PROBLEM TO SOLVE —
Print each record below word for word.
####
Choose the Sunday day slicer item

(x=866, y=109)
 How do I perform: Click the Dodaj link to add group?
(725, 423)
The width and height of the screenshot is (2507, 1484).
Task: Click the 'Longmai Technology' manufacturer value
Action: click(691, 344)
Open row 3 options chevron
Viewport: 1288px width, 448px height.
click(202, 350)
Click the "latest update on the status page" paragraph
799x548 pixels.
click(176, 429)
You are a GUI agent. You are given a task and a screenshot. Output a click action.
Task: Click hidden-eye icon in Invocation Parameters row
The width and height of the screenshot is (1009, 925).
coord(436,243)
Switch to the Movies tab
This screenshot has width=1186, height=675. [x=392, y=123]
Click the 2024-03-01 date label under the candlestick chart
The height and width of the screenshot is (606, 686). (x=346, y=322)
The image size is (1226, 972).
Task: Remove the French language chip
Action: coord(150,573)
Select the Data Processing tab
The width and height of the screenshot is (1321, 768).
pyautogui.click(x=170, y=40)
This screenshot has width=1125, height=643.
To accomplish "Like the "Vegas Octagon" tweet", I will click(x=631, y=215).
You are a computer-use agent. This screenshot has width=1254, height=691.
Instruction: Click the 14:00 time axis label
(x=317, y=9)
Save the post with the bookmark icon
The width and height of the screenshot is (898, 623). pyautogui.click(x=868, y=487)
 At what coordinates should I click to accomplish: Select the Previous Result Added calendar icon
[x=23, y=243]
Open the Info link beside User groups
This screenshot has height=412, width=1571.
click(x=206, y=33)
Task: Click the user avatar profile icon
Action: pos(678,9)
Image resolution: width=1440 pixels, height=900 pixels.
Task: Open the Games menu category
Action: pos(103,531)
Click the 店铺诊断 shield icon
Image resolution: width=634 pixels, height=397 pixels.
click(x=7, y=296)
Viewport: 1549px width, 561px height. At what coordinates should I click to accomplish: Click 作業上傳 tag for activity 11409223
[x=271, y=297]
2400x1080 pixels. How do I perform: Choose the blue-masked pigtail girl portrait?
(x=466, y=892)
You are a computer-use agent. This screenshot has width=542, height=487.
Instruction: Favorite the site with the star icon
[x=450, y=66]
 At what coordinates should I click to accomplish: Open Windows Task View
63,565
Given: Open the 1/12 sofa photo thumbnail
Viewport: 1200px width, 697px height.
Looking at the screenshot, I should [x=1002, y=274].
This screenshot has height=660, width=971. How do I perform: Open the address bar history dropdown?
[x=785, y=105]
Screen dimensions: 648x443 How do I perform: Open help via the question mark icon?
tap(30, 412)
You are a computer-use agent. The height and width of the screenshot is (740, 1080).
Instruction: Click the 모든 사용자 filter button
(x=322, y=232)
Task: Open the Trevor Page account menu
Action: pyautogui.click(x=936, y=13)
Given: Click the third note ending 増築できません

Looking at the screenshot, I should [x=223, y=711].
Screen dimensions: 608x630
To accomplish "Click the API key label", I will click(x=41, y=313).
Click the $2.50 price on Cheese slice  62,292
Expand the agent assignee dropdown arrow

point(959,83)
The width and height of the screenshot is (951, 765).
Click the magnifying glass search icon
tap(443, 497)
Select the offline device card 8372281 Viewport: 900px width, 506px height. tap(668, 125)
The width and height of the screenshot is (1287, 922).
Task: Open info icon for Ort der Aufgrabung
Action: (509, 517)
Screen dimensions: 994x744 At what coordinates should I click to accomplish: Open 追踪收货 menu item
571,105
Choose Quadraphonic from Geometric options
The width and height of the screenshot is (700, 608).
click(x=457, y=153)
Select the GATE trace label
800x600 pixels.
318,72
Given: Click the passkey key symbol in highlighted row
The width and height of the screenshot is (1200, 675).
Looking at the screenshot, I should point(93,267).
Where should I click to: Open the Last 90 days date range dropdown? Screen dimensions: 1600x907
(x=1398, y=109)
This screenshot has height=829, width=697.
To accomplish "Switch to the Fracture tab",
####
OUTPUT FOR THIS EXERCISE —
Choose the Sunday day slicer item

(x=866, y=109)
 How do I perform: Click the Dodaj link to add group?
(725, 423)
The width and height of the screenshot is (2507, 1484).
Task: Click the 'Longmai Technology' manufacturer value
Action: click(691, 344)
Open row 3 options chevron
Viewport: 1288px width, 448px height.
click(202, 350)
Click the "latest update on the status page" paragraph
799x548 pixels.
click(176, 429)
You are a GUI agent. You are given a task and a screenshot. Output a click action.
Task: Click hidden-eye icon in Invocation Parameters row
The width and height of the screenshot is (1009, 925).
coord(436,243)
Switch to the Movies tab
This screenshot has width=1186, height=675. [x=392, y=123]
Click the 2024-03-01 date label under the candlestick chart
The height and width of the screenshot is (606, 686). (x=346, y=322)
The image size is (1226, 972).
Task: Remove the French language chip
Action: coord(150,573)
Select the Data Processing tab
The width and height of the screenshot is (1321, 768).
pyautogui.click(x=170, y=40)
This screenshot has width=1125, height=643.
To accomplish "Like the "Vegas Octagon" tweet", I will click(x=631, y=215).
You are a computer-use agent. This screenshot has width=1254, height=691.
Instruction: Click the 14:00 time axis label
(x=317, y=9)
Save the post with the bookmark icon
The width and height of the screenshot is (898, 623). pyautogui.click(x=868, y=487)
 At what coordinates should I click to accomplish: Select the Previous Result Added calendar icon
[x=23, y=243]
Open the Info link beside User groups
This screenshot has height=412, width=1571.
click(x=206, y=33)
Task: Click the user avatar profile icon
Action: pos(678,9)
Image resolution: width=1440 pixels, height=900 pixels.
Task: Open the Games menu category
Action: pos(103,531)
Click the 店铺诊断 shield icon
Image resolution: width=634 pixels, height=397 pixels.
click(x=7, y=296)
Viewport: 1549px width, 561px height. At what coordinates should I click to accomplish: Click 作業上傳 tag for activity 11409223
[x=271, y=297]
2400x1080 pixels. How do I perform: Choose the blue-masked pigtail girl portrait?
(x=466, y=892)
You are a computer-use agent. This screenshot has width=542, height=487.
Instruction: Favorite the site with the star icon
[x=450, y=66]
 At what coordinates should I click to accomplish: Open Windows Task View
63,565
Given: Open the 1/12 sofa photo thumbnail
Viewport: 1200px width, 697px height.
Looking at the screenshot, I should [x=1002, y=274].
This screenshot has height=660, width=971. How do I perform: Open the address bar history dropdown?
[x=785, y=105]
Screen dimensions: 648x443 How do I perform: Open help via the question mark icon?
tap(30, 412)
You are a computer-use agent. The height and width of the screenshot is (740, 1080).
Instruction: Click the 모든 사용자 filter button
(x=322, y=232)
Task: Open the Trevor Page account menu
Action: pyautogui.click(x=936, y=13)
Given: Click the third note ending 増築できません

Looking at the screenshot, I should [x=223, y=711].
Screen dimensions: 608x630
To accomplish "Click the API key label", I will click(x=41, y=313).
Click the $2.50 price on Cheese slice  62,292
Expand the agent assignee dropdown arrow

point(959,83)
The width and height of the screenshot is (951, 765).
Click the magnifying glass search icon
tap(443, 497)
Select the offline device card 8372281 Viewport: 900px width, 506px height. tap(668, 125)
The width and height of the screenshot is (1287, 922).
Task: Open info icon for Ort der Aufgrabung
Action: (509, 517)
Screen dimensions: 994x744 At what coordinates should I click to accomplish: Open 追踪收货 menu item
571,105
Choose Quadraphonic from Geometric options
The width and height of the screenshot is (700, 608).
click(x=457, y=153)
Select the GATE trace label
800x600 pixels.
318,72
Given: Click the passkey key symbol in highlighted row
The width and height of the screenshot is (1200, 675).
Looking at the screenshot, I should point(93,267).
Where should I click to: Open the Last 90 days date range dropdown? Screen dimensions: 1600x907
(x=1398, y=109)
This screenshot has height=829, width=697.
To accomplish "Switch to the Fracture tab",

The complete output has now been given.